Pandas to add a column to indicate the 1st and 2nd places, according to row values
A data frame that I want to add a column to indicate, in each row, which "score" are ranked number 1 and number 2.
import pandas as pd
from io import StringIO
csvfile = StringIO(
"""Name Department A_score B_score C_score D_score
Jason Finance 7 3 7 9
Jason Sales 2 2 9 2
Molly Operation 3 7 1 2
""")
df = pd.read_csv(csvfile, sep = '\t', engine='python')
# adding columns to indicate the ranks of A,B,C,D
df = df.join(df.rank(axis=1, ascending=False).astype(int).add_suffix('_rank'))
# returning the column headers that in [1, 2]
df_1 = df.apply(lambda x: x.isin([1,2]), axis=1).apply(lambda x: list(df.columns[x]), axis=1)
print (df_1)
# output as:
[A_score_rank, C_score_rank, D_score_rank]
[A_score, B_score, D_score, C_score_rank]
[C_score, D_score, A_score_rank, B_score_rank]
There are two problems
- when checking which are the first and second places, it includes the "score" columns however I only want to run them by the "rank" columns
- The df_1 comes as a separate data frame, not a part of the extended original data frame
How can I solve these? Any helps our appreciated.

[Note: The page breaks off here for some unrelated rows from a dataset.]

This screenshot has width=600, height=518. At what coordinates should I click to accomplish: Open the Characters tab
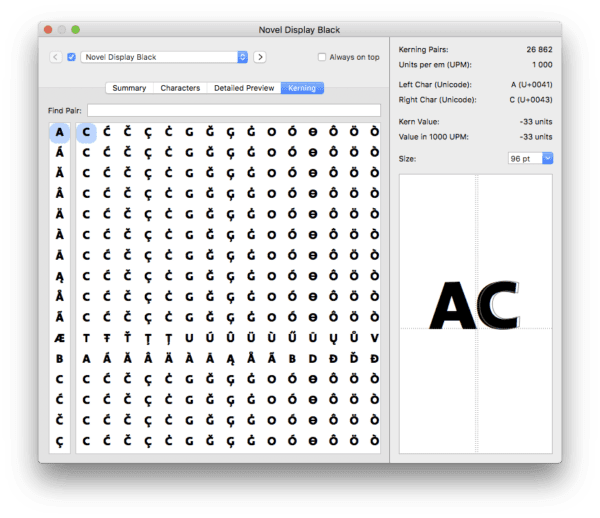(180, 88)
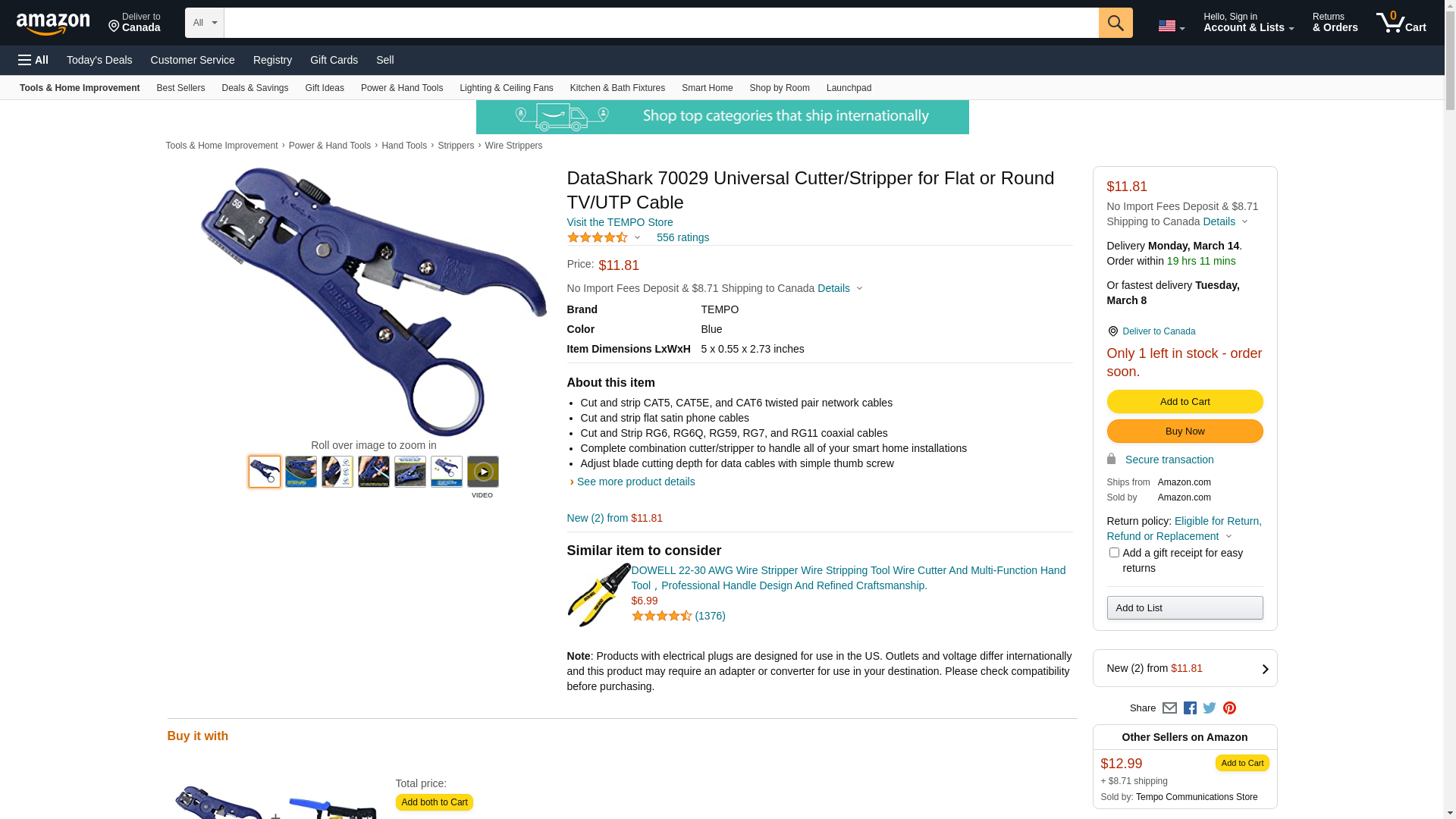Share on Twitter icon
The image size is (1456, 819).
(x=1210, y=708)
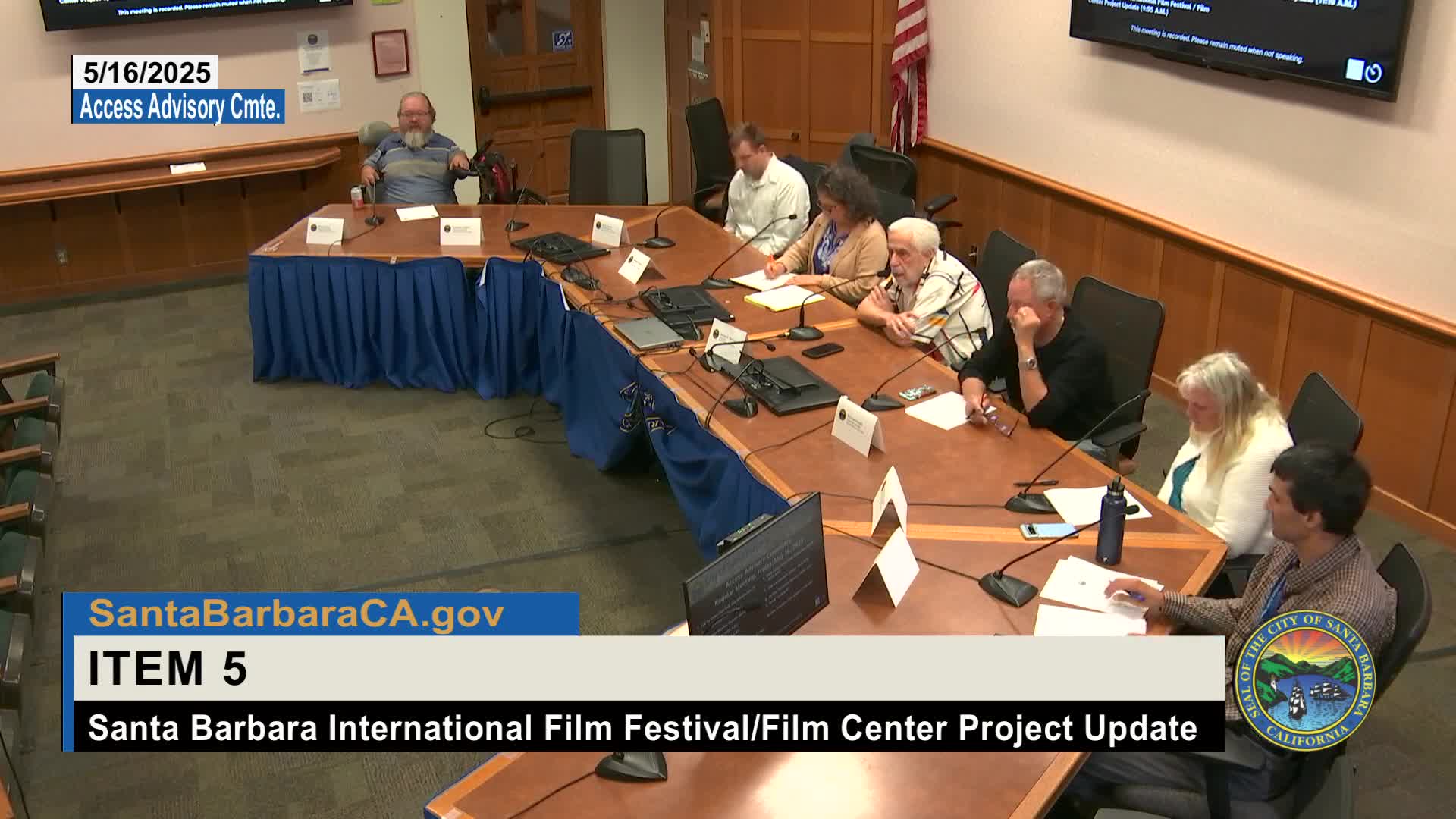Click the closed silver laptop on table

tap(649, 332)
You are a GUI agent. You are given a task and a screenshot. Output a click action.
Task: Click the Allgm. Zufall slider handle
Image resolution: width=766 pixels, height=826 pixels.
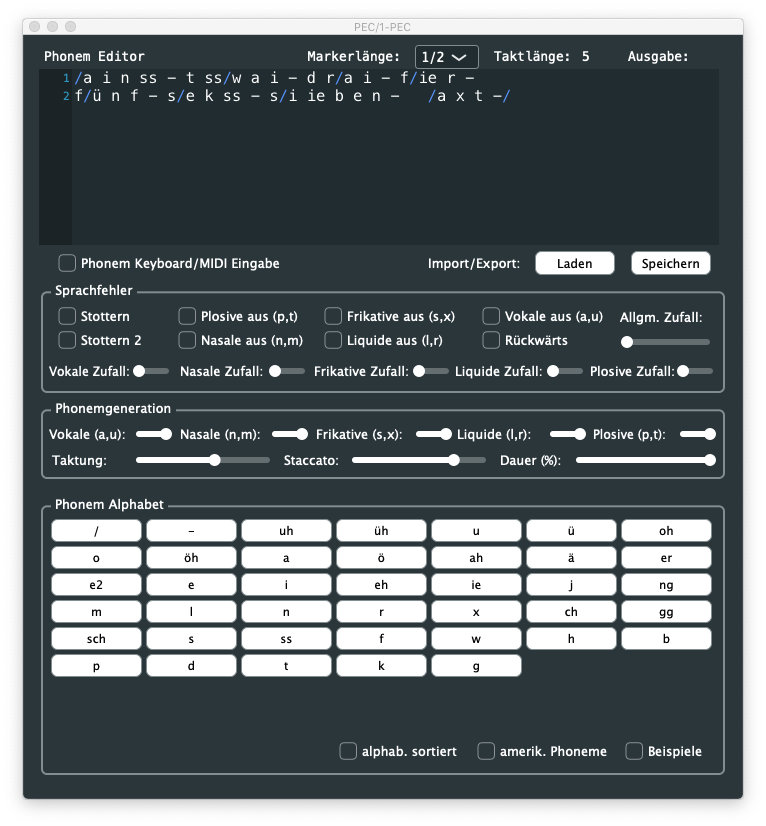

Thank you.
Solution 1:
We can do pd.Series.nlargest
, then pull out the Not NaN
one by notna
and dot
the column get the result
s = df.filter(like='score').apply(pd.Series.nlargest,n=2,keep='all',axis=1)
df['new'] = s.notna().dot(s.columns+',').str[:-1]
df
Name Department A_score ... C_score D_score new
0 Jason Finance 7 ... 7 9 A_score,C_score,D_score
1 Jason Sales 3 ... 9 2 A_score,C_score
2 Molly Operation 3 ... 1 2 A_score,B_score
[3 rows x 7 columns]